Entries on where items appear:
________________________________________

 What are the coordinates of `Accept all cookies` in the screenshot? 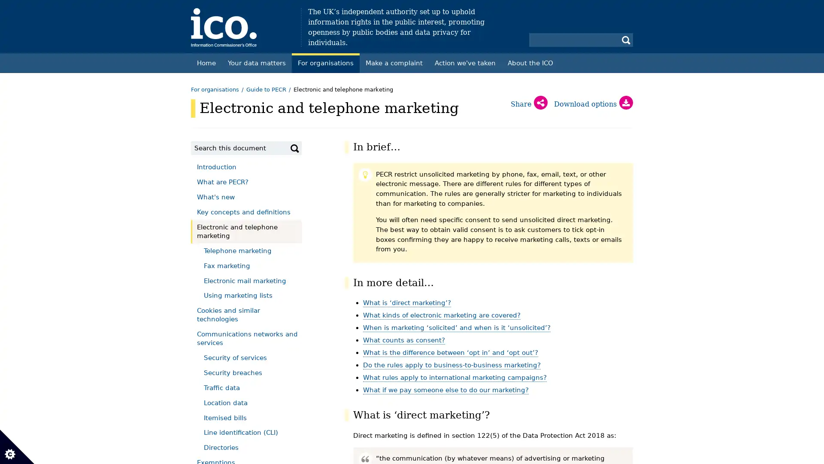 It's located at (56, 112).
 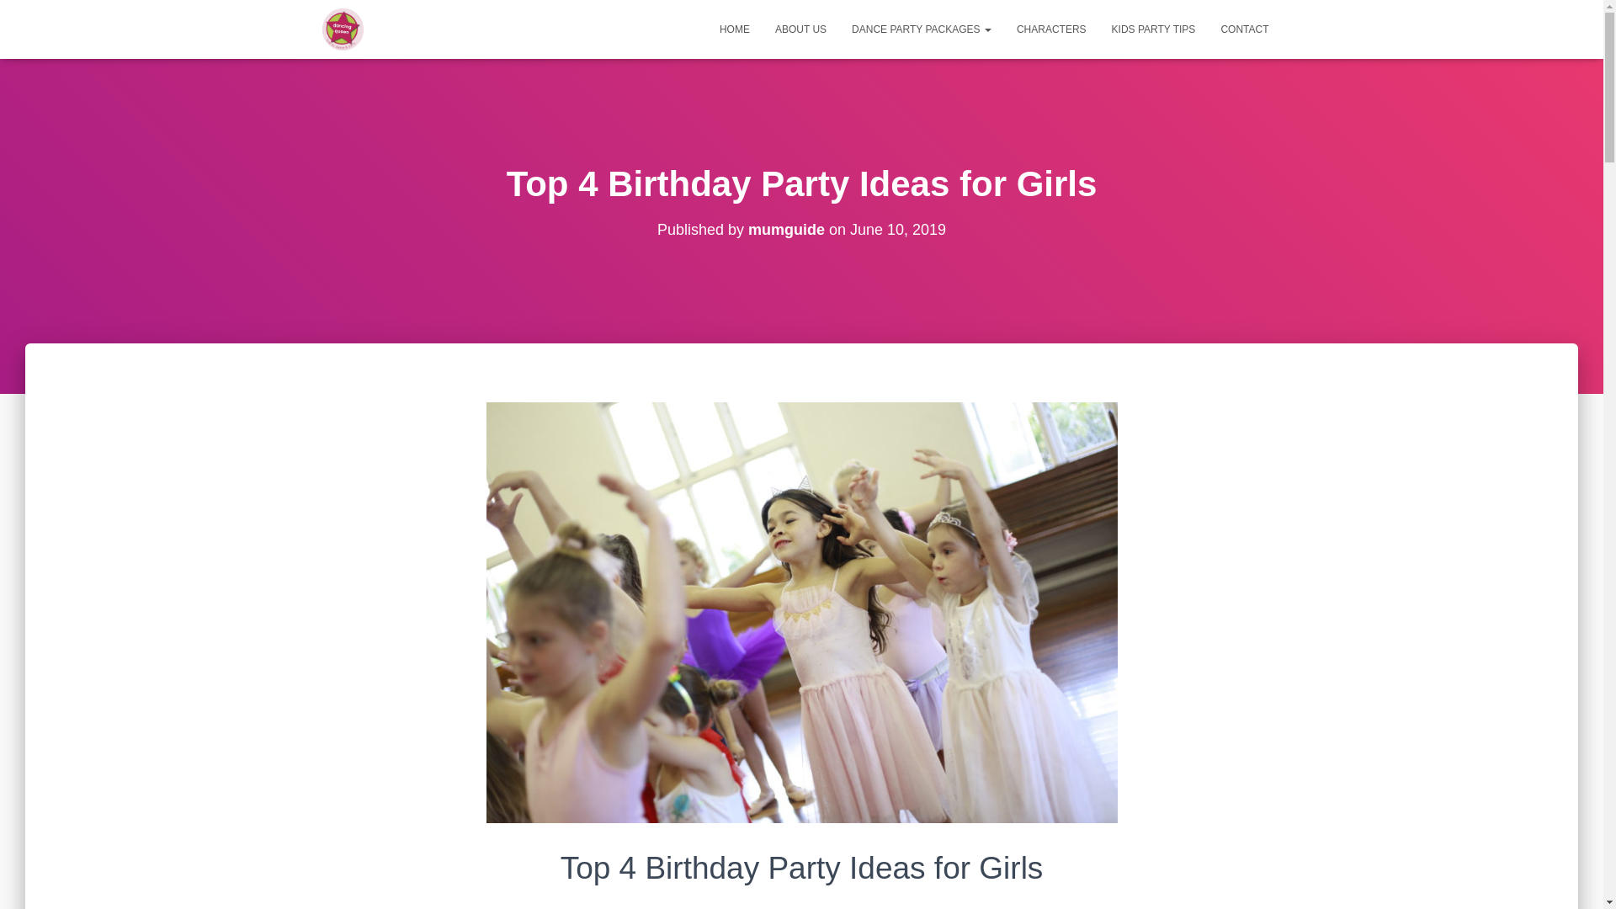 What do you see at coordinates (747, 230) in the screenshot?
I see `'mumguide'` at bounding box center [747, 230].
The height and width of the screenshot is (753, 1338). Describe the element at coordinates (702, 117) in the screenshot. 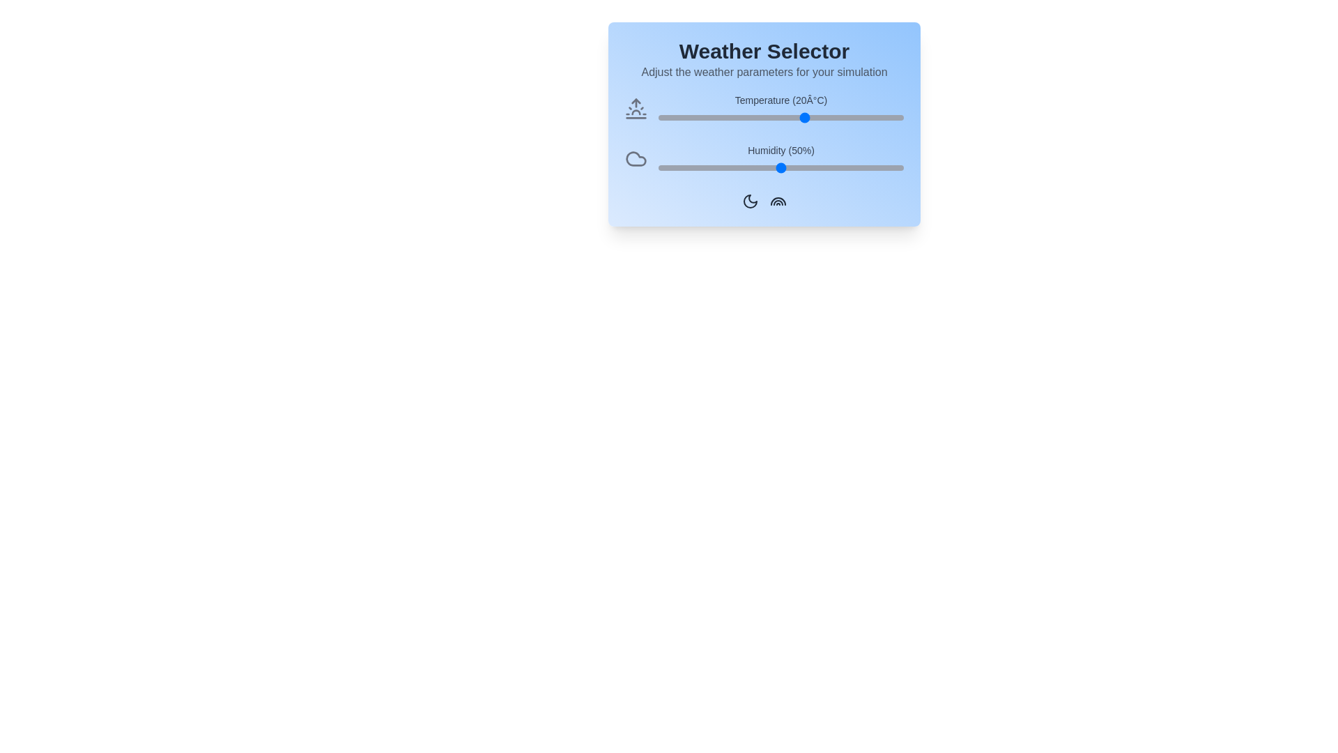

I see `the temperature slider to -1 degrees Celsius` at that location.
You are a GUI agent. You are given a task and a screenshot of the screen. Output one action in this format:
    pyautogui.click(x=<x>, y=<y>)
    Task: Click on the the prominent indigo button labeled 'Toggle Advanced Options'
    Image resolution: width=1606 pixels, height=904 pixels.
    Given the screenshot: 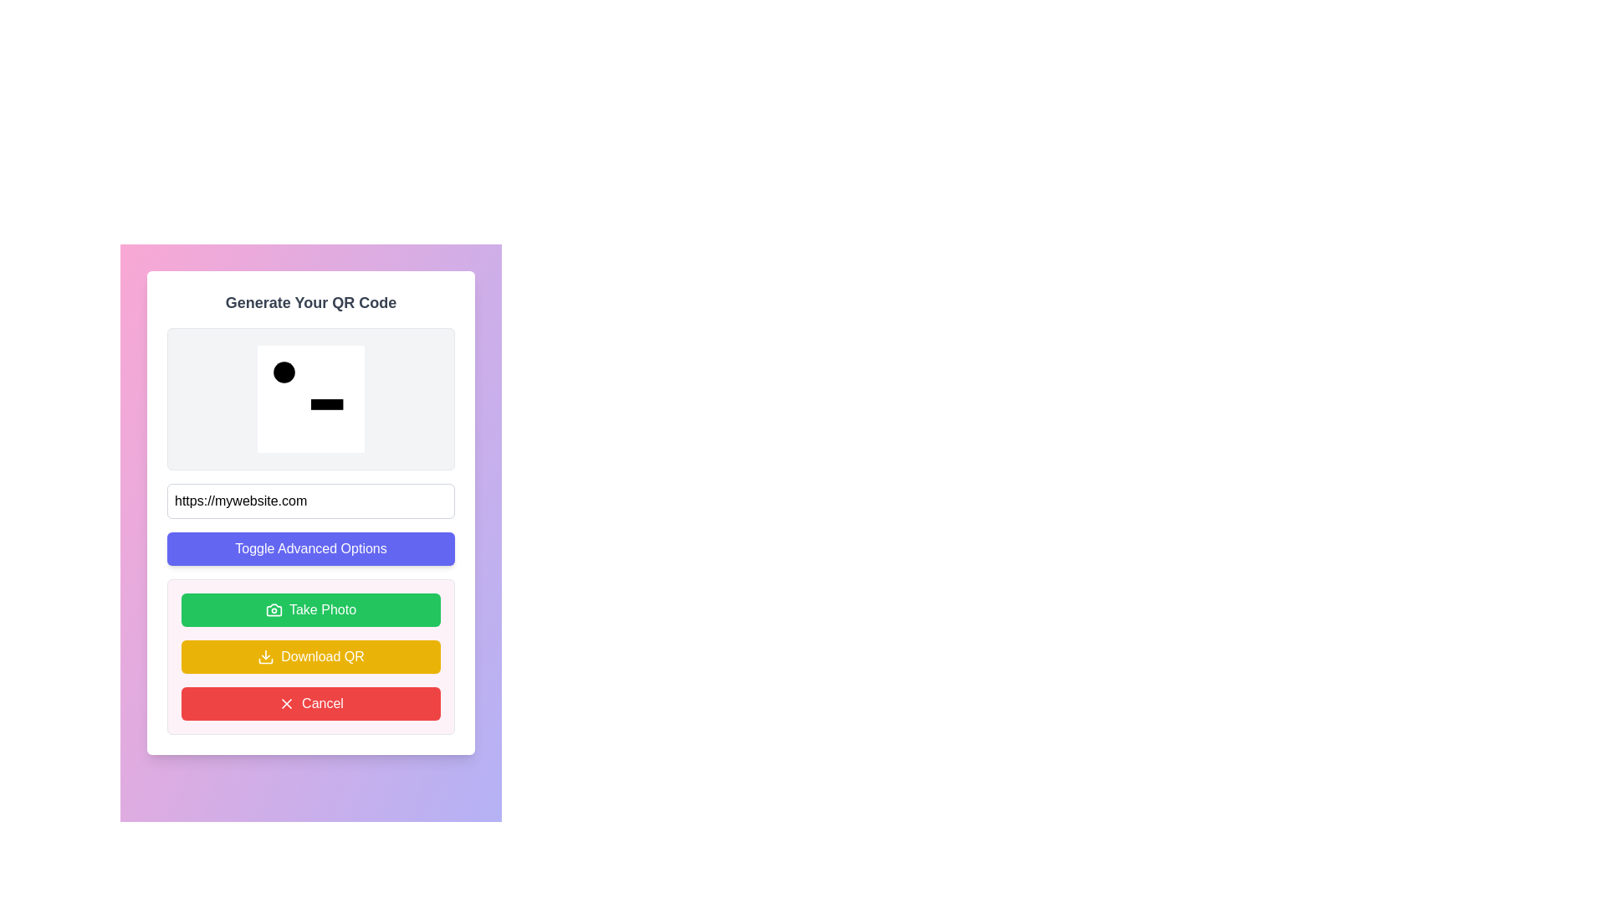 What is the action you would take?
    pyautogui.click(x=311, y=548)
    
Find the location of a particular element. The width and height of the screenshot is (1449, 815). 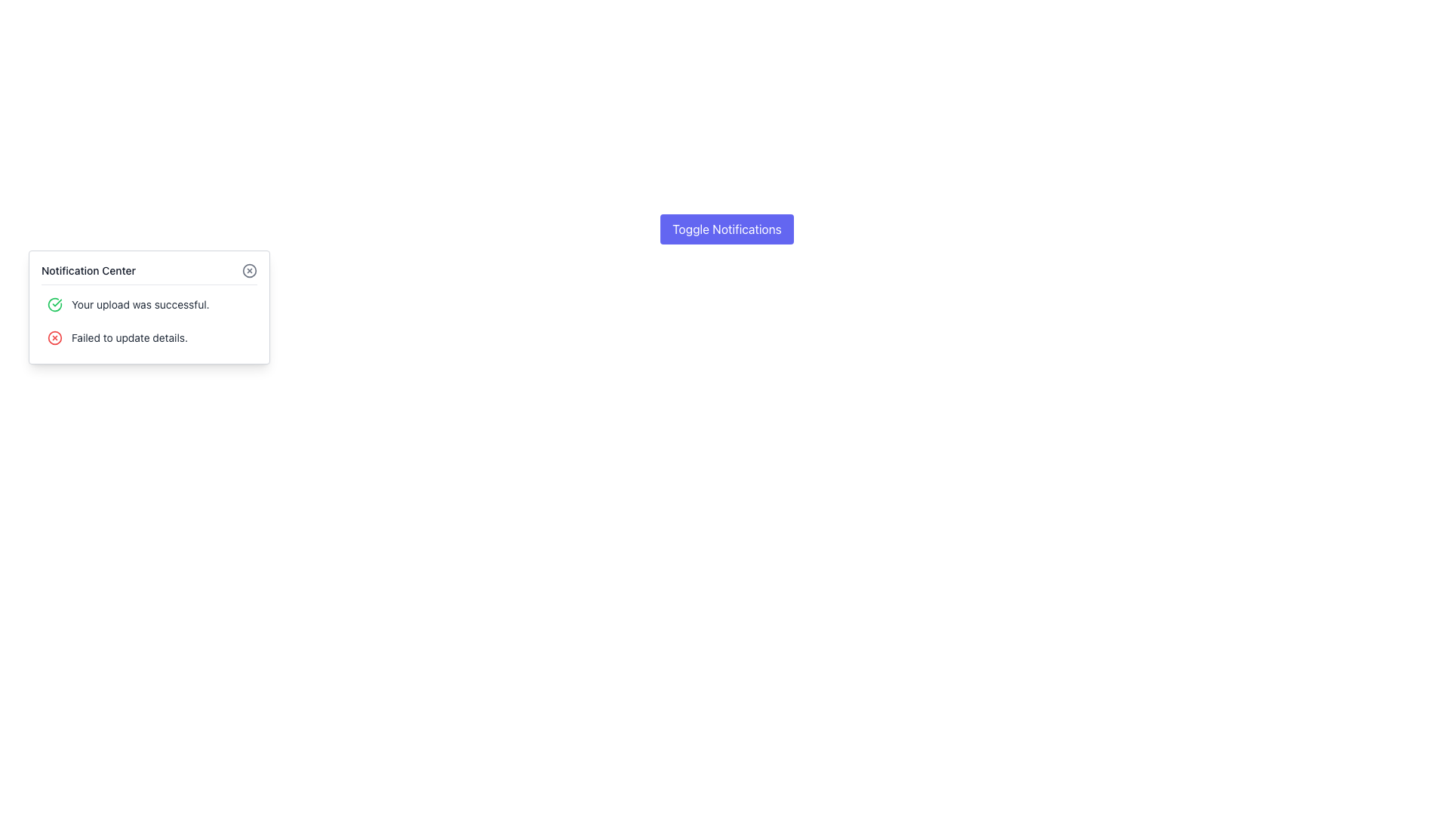

the green circular icon with a checkmark next to the notification 'Your upload was successful.' is located at coordinates (54, 305).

________________________________________

WORK INSTRUCTIONS>
Extract and reproduce verbatim the lines starting at the one containing "Find the location" and ending with the last of the entries. Omit the pictures from your answer.

THE ANSWER>
Find the location of a particular element. The width and height of the screenshot is (1449, 815). 

the green circular icon with a checkmark next to the notification 'Your upload was successful.' is located at coordinates (54, 305).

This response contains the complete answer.